In the light of the bar, I saw that my companion was like I had described my other friend from Texas. He was as if I had drawn a picture of who I would want if I had my choice of anyone. He was just the same as I had seen when I saw the first picture of my other friend who had been my life for 8 years. I felt guilty for thinking this.

The waitress, Audrey, brought drinks, lot of drinks, six damn shots of straight JD. He said, “To the mountain.” And drank one of the shots down. I looked at him in some kind of amazement and swallowed down my shot.  I said, “Damn good.” He said, “But it was damn good.” What in the hell was going on? Had I entered some kind of twilight zone where everything is not really real? These were the same words my guy and I had exchanged for so many years.

He said, “Hey, you see that building over there?”

“Which one?  There are lots of buildings over there.”

“The biggest one.”

“The Empire State Building?”

“Yep, that’s the one. You want to go and see what the city looks like from there?”

“That would be great. I have been there before in the summer, but would it still be open?”

“Oh yeah, it is. Somebody told me it was beautiful from up there.”

He gave me the biggest smile and said, “Let’s drink these drinks down and head up there. Who knows maybe somebody might kiss me at midnight.”

“Well if you find somebody that will.” I kidded him thinking that he thought he might find some girl up there. I figured the tits of the waitress had him turned on.

I was also thinking in my mind that would mean I would have about ten blocks to walk back to the hotel and then I realized I worried too much. It was the night. It was the time. It was the holidays and I was in New York City. It wasn’t like we were going to be riding in some kind of weird taxi cab in Los Angeles to a gentleman’s club near South Central or wherever we were.

So we drank down the JD quickly. I thought it was kind of strange in a way that he didn’t find it a big deal that I had no problem doing that with no chaser or anything. I don’t guess it is a big deal, but at one time I would have thought it would be.
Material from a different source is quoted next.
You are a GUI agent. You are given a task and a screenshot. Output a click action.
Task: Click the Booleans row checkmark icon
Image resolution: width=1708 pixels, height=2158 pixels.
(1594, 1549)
We headed for the Empire State Building through even heavier snow than what had been falling when we met. The city was truly beautiful. It looked like what I had seen in so many movies and television shows, but it was real there in Technicolor and high definition or whatever. I was in the middle of it with some cowboy from Texas who reminded me so much of a person I had loved so long and wanted to be with so long.
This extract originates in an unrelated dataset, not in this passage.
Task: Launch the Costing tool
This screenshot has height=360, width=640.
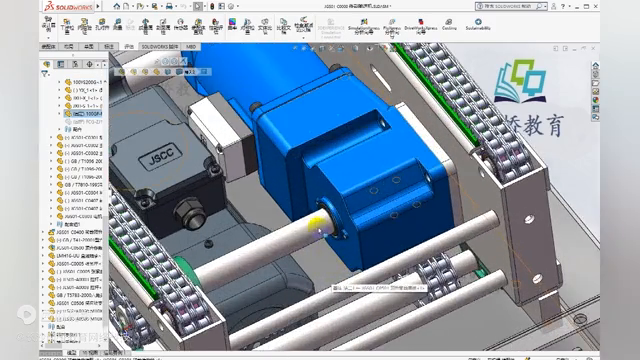Action: point(449,24)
It seemed I had to take the lead in getting us there. I guess I knew the city more than he did. We entered the mighty doors of one of the greatest buildings in the world.  We went through the security checkpoints on the way to the elevators and I noticed that he put some kind of badge in the tray. I wasn’t really worried about that, but I thought it was strange in a way. It seemed to take a long time for us to finally get on the elevator, but I had been there before and that was pretty usual. With it being Christmas I was surprised it wasn’t even longer.
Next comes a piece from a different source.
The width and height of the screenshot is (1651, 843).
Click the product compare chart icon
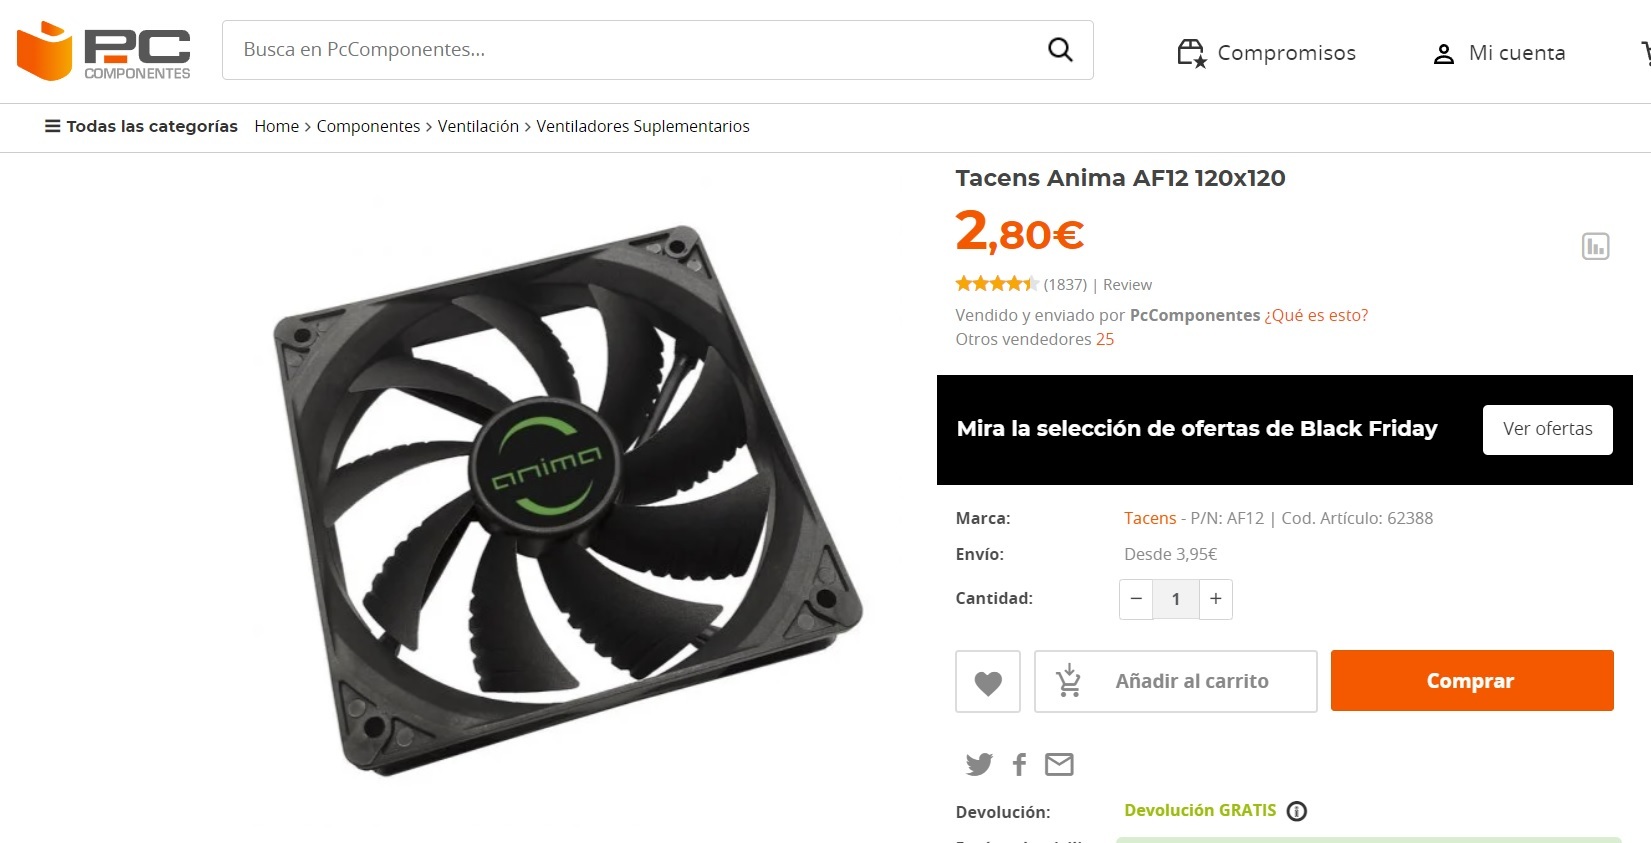click(1595, 246)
While we were waiting he said, “Are you staying at a hotel here or with friends?”

I said, “I am staying at a hotel in Times Square. How about you?”

He said, “Yeah, I am too, but I didn’t have much to choose from, so it is not the best. I guess you are staying at one of the best. I did not expect to be here so I just had to take what I could find.”

“What did you come at the last minute?”

“Well I never expected to be here, but it just happened, and I got a flight and here I am in a city I don’t know nothing about. The warden told me to head out and this is where I knew I needed to head out too.”
I thought what in the hell is he talking about, the warden is what I have heard the guy I know call the wife. Or else this guy is some kind of convict.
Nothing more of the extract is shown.